Given task A: According to the mortgage passage, when did the possible claim against the borrower for unjust enrichment arise?
Given task B: In the mortgage passage, which things does the "servicer" lack under the PSA? List each one.
Given task C: Carry on the mortgage passage from its last sentence.

Quoted text:
Thus the argument about recovery is wrong because there really is no such claim against the investors. There is the possibility of a claim against the borrower for unjust enrichment or similar action, but that is a separate action that arose when the payment was made and was not subject to any agreement that was signed by the borrower. It is a different claim that is not secured by the mortgage or note, even if the  loan documents were valid.

Lastly I should state why I have put the “servicer”in quotes. They are not the servicer if they derive their “authority” from the PSA. They could only be the “servicer” if the Trust acquired the loans. In that case they PSA would affect the servicing of the actual loan. But if the money did not come from the Trust in any manner, shape or form, then the Trust entity has been ignored. Accordingly they are neither the servicer nor do they have any powers, rights, claims or obligations under the PSA.

Provided information:
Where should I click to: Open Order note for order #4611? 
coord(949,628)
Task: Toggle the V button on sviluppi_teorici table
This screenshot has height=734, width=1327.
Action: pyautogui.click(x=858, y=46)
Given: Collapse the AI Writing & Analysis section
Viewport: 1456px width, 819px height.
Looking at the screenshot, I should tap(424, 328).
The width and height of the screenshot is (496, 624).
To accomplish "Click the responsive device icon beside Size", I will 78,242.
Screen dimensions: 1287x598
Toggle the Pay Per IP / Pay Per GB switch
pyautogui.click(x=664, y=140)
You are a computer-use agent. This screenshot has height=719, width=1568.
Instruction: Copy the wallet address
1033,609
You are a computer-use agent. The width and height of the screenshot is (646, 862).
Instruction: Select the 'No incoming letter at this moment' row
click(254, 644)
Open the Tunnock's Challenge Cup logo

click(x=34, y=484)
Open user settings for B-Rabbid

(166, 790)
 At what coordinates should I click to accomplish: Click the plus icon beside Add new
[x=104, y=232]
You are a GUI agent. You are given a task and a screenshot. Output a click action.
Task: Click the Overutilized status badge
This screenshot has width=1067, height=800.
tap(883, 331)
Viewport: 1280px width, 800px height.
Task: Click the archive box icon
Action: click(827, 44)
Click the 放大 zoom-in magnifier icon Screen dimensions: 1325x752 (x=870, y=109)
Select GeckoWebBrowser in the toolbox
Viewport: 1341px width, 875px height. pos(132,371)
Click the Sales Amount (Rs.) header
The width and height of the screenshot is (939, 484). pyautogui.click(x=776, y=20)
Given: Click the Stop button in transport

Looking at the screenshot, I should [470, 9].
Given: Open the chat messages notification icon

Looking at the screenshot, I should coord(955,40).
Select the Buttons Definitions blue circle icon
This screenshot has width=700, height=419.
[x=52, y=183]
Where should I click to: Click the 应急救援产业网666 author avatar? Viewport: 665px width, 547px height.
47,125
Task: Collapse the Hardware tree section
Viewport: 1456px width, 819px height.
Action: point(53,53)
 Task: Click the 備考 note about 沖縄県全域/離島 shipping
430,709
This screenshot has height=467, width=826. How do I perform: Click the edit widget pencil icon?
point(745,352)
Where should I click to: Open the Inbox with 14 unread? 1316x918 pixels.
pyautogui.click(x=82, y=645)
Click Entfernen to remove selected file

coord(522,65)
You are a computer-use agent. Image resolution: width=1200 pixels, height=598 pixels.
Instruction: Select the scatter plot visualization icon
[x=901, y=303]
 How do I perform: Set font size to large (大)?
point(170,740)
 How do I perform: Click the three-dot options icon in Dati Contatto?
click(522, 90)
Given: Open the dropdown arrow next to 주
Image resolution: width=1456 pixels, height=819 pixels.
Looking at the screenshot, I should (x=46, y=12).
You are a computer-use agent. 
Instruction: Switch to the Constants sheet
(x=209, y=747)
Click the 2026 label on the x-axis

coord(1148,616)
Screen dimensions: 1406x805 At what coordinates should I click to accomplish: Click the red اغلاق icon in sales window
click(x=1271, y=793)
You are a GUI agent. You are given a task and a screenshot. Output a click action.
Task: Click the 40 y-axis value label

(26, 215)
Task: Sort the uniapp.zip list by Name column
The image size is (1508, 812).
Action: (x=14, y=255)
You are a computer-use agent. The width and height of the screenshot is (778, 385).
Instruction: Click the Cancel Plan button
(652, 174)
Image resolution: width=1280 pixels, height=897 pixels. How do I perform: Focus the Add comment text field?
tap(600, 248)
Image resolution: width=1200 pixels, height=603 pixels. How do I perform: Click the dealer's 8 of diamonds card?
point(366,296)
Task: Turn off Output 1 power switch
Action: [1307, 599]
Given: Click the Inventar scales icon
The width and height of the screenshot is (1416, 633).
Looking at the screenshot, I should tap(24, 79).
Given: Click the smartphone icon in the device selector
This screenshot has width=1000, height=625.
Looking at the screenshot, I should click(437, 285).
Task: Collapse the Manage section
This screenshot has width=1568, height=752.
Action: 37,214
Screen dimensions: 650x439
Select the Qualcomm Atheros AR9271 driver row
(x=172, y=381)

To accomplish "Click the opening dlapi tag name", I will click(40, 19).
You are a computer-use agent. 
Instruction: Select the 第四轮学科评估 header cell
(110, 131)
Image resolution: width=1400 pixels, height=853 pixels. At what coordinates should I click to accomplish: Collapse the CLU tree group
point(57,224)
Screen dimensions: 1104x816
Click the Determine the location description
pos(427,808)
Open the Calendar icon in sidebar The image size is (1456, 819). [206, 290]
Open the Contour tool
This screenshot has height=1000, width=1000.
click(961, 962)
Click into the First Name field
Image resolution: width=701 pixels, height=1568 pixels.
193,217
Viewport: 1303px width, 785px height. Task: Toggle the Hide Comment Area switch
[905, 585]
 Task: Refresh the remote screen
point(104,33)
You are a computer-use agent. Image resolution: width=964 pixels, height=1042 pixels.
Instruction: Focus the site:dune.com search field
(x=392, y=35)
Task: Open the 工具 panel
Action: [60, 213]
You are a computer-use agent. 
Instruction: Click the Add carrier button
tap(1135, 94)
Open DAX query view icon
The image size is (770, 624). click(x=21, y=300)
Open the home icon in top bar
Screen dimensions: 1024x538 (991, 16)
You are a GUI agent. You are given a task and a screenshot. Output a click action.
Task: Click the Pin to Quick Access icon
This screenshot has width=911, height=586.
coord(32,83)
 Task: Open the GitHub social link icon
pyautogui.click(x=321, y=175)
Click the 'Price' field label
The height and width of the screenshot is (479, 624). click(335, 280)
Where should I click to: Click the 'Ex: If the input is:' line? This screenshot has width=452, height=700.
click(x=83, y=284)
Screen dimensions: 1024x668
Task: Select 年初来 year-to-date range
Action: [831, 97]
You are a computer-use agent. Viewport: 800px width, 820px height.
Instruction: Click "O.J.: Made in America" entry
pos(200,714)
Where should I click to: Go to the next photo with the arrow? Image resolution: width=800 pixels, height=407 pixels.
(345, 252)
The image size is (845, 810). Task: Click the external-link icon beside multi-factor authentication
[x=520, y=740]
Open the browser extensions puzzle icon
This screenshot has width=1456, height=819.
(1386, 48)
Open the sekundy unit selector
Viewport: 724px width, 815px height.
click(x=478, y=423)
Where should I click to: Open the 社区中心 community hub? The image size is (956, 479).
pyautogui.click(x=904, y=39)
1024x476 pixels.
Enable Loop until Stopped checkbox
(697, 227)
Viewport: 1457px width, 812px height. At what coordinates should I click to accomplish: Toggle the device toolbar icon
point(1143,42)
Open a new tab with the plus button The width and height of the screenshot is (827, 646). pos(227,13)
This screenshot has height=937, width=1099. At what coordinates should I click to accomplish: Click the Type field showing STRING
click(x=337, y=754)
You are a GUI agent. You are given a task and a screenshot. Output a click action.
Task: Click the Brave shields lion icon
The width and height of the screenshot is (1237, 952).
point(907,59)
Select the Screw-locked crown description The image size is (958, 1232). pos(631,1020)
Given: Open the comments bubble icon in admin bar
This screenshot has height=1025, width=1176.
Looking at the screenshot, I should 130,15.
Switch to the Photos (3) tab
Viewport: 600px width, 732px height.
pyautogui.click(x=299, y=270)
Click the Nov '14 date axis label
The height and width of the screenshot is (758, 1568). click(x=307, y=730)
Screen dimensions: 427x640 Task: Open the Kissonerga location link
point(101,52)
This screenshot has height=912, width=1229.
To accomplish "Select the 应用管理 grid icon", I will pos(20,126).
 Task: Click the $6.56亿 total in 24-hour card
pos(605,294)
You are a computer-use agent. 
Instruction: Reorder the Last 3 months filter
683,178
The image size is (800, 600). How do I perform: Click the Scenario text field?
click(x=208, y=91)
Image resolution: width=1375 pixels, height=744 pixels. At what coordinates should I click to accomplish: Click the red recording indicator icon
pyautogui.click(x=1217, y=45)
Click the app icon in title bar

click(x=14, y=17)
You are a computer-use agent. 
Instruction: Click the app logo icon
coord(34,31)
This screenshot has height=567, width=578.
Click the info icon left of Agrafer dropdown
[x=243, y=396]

Output A: It arose when the payment was made.

Output B: Powers, rights, claims, obligations

Output C:
But the other reason comes from my sources on Wall Street. The service did not and could not have made the “servicer advances.” Another bit of smoke and mirrors from this whole false securitization scheme. The “servicer advances” were advances made by the broker dealer who “sold” (in a false sale) mortgage bonds. The brokers advanced money to an account in which the servicer had access to make distributions along with a distribution report. The distribution reports clearly disclaim any authenticity of the figures used, the status of the loans, the trust or the portfolio of loans (non-existent) as a whole. More smoke and mirrors. So contrary to popular belief the servicer advances were not made by the servicers except as a conduit.

Think about it. Why would you offer to keep the books on a thousand loans and agree to make payments even if the borrowers didn’t pay? There is no reasonable fee for loan processing or payment processing that would compensate the servicer for making those advances. There is no rational business reason for the advance. The reason they agreed to issue the distribution report along with money that was actually under the control of the broker dealer is that they were being given an opportunity, like sharks in a feeding frenzy, to participate in the liquidation proceeds after foreclosure — but only if the loan actually went into foreclosure, which is why most loan modifications are ignored or fail.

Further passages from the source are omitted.